American actor (1935–1994)

Gary Jasgur (November 8, 1935 – August 22, 1994) was an American former child actor, most notable for appearing in the Our Gang short film series from 1937 to 1939.

==Career==
Dark-haired Jasgur was cast as "Junior", the infant brother of either Spanky or Darla. In his two years with the Our Gang series, Jasgur did not have a single word of dialogue, yet managed to make life miserable for his older sibling. He was memorable as the pint-sized, banana-eating timekeeper in The Pigskin Palooka and billed as the "world's smallest man" in Clown Princes.

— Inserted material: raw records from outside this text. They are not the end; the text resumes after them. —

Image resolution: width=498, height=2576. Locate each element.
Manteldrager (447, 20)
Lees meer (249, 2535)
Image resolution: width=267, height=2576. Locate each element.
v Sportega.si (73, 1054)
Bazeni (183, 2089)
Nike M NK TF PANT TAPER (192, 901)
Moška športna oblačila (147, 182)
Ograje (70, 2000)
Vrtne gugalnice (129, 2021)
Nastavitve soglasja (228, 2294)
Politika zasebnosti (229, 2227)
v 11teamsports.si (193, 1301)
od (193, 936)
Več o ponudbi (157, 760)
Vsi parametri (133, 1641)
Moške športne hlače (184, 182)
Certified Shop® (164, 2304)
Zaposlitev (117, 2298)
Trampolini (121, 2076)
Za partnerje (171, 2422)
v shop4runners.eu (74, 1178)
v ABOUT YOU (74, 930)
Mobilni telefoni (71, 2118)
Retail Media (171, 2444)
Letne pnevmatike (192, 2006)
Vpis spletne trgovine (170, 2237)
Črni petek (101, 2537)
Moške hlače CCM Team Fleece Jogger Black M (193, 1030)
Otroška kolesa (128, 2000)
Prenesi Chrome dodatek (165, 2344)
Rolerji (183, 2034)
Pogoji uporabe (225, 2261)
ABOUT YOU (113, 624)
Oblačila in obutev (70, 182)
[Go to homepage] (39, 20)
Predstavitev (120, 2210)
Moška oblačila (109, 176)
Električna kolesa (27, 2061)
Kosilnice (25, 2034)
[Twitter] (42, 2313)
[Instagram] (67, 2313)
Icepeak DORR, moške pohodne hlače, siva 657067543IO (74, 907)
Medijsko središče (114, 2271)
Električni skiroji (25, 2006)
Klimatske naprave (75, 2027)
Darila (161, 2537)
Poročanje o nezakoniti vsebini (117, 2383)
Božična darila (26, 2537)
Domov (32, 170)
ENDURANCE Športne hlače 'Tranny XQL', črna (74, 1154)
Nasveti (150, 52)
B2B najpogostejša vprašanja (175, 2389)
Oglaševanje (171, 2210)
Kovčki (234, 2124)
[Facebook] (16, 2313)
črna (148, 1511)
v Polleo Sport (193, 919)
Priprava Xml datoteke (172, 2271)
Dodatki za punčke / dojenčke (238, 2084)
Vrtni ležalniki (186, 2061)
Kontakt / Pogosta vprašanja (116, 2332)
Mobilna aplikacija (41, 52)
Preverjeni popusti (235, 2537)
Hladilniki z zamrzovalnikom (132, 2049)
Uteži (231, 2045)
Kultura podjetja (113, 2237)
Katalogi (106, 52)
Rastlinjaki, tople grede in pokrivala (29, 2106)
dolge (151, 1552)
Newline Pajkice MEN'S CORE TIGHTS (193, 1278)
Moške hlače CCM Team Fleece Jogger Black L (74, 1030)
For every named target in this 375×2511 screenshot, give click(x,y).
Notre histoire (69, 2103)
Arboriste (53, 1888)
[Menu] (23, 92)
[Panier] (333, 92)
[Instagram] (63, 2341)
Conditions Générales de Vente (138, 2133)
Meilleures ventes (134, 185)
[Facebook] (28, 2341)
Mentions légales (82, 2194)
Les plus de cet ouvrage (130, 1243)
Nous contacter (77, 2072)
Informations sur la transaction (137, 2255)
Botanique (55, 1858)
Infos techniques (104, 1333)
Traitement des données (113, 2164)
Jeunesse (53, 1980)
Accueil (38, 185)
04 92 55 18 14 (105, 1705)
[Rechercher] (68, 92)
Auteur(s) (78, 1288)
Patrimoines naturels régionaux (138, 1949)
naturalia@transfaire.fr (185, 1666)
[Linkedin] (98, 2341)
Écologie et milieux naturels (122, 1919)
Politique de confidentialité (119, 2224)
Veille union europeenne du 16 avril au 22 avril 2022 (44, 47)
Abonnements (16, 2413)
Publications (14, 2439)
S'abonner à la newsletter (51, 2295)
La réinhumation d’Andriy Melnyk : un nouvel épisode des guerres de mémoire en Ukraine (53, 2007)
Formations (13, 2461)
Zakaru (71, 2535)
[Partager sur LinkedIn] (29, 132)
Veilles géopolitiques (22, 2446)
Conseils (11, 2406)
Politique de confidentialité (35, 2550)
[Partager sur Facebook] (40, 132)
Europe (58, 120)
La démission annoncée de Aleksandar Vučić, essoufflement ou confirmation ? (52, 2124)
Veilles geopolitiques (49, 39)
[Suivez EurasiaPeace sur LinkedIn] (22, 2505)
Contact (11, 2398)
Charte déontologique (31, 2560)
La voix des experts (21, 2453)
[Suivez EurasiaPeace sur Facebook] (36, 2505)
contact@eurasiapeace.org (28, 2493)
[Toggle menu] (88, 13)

Perhaps his most notable role was in Canned Fishing when Spanky and Alfalfa are desperately trying to get out of babysitting little Junior.

In 1939, Jasgur left the series "before he knew he had been in it," as film critic Leonard Maltin commented.

==Adult life and death==
Gary was actually Jasgur's middle name, and in high school he preferred to be called Mel. Jasgur married in 1956.

As an adult, Jasgur operated a small retail spa business in Southern California. He died on August 22, 1994, at age 58 in California, and is survived by four children and ten grandchildren.